A downhole tool including a tubular housing, a sleeve, a flapper valve, and a pressurized chamber. The tubular housing has an inner bore. The sleeve is disposed in the inner bore and configured to slide between a first position and a second position. The flapper valve is pivotally coupled to the tubular housing, maintained in an inoperative position when the sleeve is in the first position, and pivotable between an open position and a closed position when the sleeve is in the second position. The pressurized chamber is in fluid communication with the sleeve, wherein, upon activation of the downhole tool, a hydrostatic pressure is applied on the sleeve via the pressurized chamber, such that the sleeve slides from the first position to the second position.

Description

    CROSS-REFERENCE TO RELATED APPLICATIONS
  • This application claims priority to U.S. Provisional Patent Application having Ser. No. 61/291,216, filed on Dec. 30, 2009, which is incorporated by reference herein.
  • BACKGROUND
  • 1. Field of the Invention
  • Embodiments of the present invention generally relate to isolation valves in wellbore completions. More particularly, embodiments of the present invention relate to flapper valves for isolating one casing region from another.
  • 2. Description of the Related Art
  • Fracturing techniques in wellbores have been used to extract fluids, such as hydrocarbons like natural gas, from wellbores that would otherwise be unproductive. In situations where multiple hydrocarbon-bearing zones are encountered in vertical wells, horizontal wells, or in deviated wells, the multiple zones can be fractured one after another. This can be accomplished by perforating and then fracturing a distal zone and placing a bridge plug in the casing immediately above the fractured distal zone. This can isolate the fractured distal zone, allowing an adjacent proximal zone to be perforated and fractured. This process can be repeated until all of the desired zones have been fractured.
  • Once all the desired zones have been fractured, the bridge plugs between adjacent zones can be destroyed or opened to allow fluids from the fractured zones to flow in a commingled stream up the tube string to the surface. To accomplish this, the plugs can be broken apart or drilled out to allow the flow of fluid; however, this can leave fouling debris in the tube string and can present difficulties especially in deviated wells. Some plugs can instead be dissolved using activating agents, but this can limit the fluids that can be used with the downhole tool or present challenges if other dissolvable elements are used in the wellbore that are not intended to dissolve at the same time as the plug.

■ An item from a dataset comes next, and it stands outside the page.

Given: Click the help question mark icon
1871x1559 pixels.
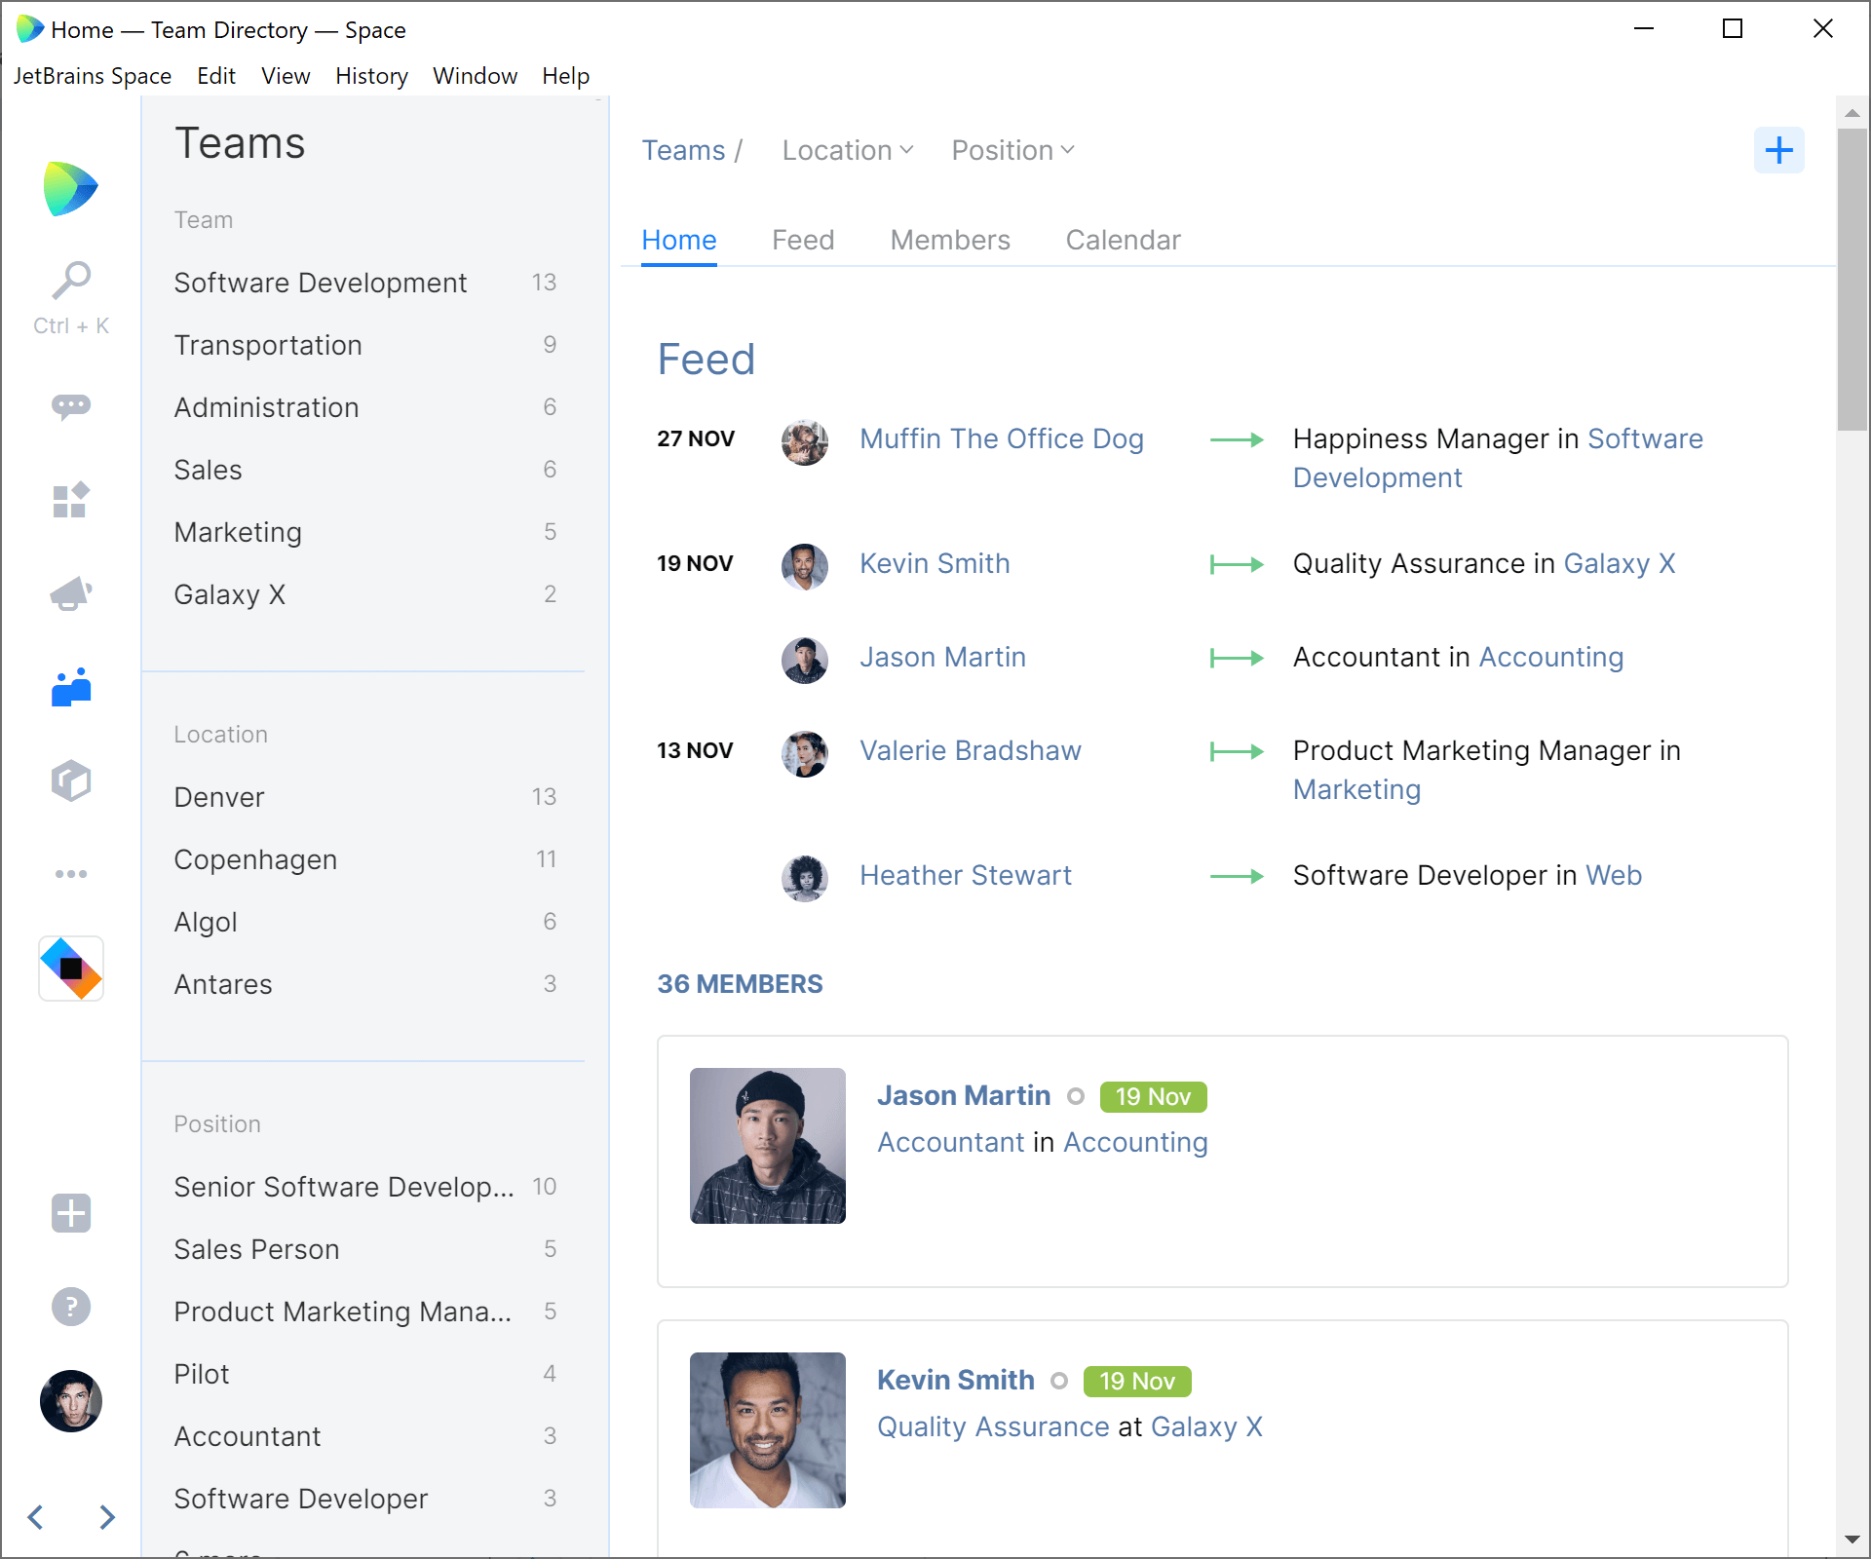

The plugs can also be check valves, such as flapper valves, but the check valves need to be maintained in the open position during deployment down the well and thus require manipulation to allow them to operate at the desired time. This manipulation can require expensive equipment and can delay the sequential fracturing process. What is needed is a bridge plug that can effectively isolate the multiple zones, which can be deployed and removed without suffering from the drawbacks described above or others.
  • SUMMARY
  • Embodiments of the disclosure can provide an illustrative downhole tool, which can include a tubular housing, a sleeve, a flapper valve, and a pressurized chamber. The tubular housing can have an inner bore. The sleeve can be disposed in the inner bore and can be configured to slide between a first position and a second position. The flapper valve can be pivotally coupled to the tubular housing, maintained in an inoperative position when the sleeve is, for example, in the first position, and pivotable between an open position and a closed position when the sleeve is, for example, in the second position. The pressurized chamber can be in fluid communication with the sleeve, wherein, upon activation of the downhole tool, a hydrostatic pressure can be applied on the sleeve via the pressurized chamber such that the sleeve can slide from the first position to the second position.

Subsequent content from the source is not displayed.